Discussion: Hemangiopericytomas usually arise in the deep soft tissues, but they can also involve the sinonasal tract. In these instances, they typically arise in the paranasal sinuses, secondarily extend into the nasal cavity, and present with non-specific nasal obstruction and epistaxis. On clinical grounds they are usually mistaken for an inflammatory/allergic sinonasal polyp. On histologic grounds they may be confused with various spindle cell mesenchymal neoplasms such as cellular schwannomas and synovial sarcomas. There is no specific marker for the pericyte such that the major role of immunohistochemistry is to exclude other entities.

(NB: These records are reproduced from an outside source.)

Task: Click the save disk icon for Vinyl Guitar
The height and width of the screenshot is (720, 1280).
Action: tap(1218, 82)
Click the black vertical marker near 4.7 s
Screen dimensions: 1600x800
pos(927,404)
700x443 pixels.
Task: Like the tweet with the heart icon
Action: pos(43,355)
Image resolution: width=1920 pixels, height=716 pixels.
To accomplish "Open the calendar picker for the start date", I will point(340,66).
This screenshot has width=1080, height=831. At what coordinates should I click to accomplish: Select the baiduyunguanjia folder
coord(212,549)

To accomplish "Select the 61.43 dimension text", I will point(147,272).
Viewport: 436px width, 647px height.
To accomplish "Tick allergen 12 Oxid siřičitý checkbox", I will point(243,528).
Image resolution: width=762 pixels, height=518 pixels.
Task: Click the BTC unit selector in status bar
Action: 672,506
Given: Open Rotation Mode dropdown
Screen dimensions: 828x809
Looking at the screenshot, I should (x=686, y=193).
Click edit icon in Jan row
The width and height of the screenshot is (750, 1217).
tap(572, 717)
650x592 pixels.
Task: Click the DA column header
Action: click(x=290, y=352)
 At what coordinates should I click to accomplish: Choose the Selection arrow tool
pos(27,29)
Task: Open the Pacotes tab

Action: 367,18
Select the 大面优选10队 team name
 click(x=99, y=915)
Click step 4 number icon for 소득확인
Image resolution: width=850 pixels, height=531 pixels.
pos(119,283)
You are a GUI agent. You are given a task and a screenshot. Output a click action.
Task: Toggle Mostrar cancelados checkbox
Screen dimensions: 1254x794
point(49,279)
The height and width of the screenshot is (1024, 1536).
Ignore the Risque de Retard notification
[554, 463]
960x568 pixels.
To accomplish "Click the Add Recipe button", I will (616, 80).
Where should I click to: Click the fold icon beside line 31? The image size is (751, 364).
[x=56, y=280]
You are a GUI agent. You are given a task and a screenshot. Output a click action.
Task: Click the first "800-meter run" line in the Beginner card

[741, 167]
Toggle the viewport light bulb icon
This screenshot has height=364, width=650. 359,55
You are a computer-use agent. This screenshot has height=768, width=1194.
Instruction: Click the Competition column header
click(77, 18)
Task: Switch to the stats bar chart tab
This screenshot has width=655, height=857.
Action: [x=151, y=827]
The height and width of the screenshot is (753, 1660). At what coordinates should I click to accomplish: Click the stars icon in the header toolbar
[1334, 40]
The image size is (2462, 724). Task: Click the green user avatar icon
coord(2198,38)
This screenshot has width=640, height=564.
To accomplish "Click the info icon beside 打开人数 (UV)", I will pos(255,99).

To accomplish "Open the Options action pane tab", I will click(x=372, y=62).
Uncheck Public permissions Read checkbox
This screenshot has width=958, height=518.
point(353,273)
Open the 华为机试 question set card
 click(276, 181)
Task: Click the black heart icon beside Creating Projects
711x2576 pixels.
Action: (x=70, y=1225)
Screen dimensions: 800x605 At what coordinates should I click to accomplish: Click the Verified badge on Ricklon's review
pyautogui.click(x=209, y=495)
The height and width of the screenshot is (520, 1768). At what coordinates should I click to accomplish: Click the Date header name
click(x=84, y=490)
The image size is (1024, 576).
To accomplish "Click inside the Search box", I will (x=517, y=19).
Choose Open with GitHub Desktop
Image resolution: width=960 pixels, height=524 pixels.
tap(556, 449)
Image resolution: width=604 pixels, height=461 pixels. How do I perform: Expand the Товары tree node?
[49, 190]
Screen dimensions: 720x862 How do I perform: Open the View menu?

In this case, the absence of S100 staining was useful in excluding a schwannoma, and the absence of EMA staining was useful in eliminating the possibility of a synovial sarcoma. As some sinonasal hemangiopericytomas label with CD34, the distinction from solitary fibrous tumor is best made on histologic grounds. Granted that the two lesions may also demonstrate considerable overlap at the microscopic level as well, the classic solitary fibrous tumor tends to demonstrate more significant stromal collagen with more variation is lesion cellularity (i.e. alternating zones of hypo- and hyper-cellularity).
There is much confusion regarding the appropriate nomenclature for hemangiopericytomas of the sinonasal cavity. Despite their similarity to their soft tissue counterparts, hemangiopericytomas of the sinonasal tract more consistently behave in a benign fashion – they may recur if inadequately excised, but they do not metastasize. Consequently, it has been suggested that sinonasal hemangiopericytomas may be biologically distinct from their soft tissue counterpart, and hence the term hemangiopericytoma-like tumor of the sinonasal cavity. This distinction is probably erroneous. Many now believe that this more innocent behavior may simply reflect earlier presentation and removal of low-stage tumors, and that given the opportunity for tumor progression they could behave in a more aggressive fashion. Indeed, examples of sinonasal hemangiopericytomas that have metastasized are now well-documented. Malignant behavior is predicted by tumor necrosis and a mitotic rate exceeding 1 mitosis per 10 high-power fields.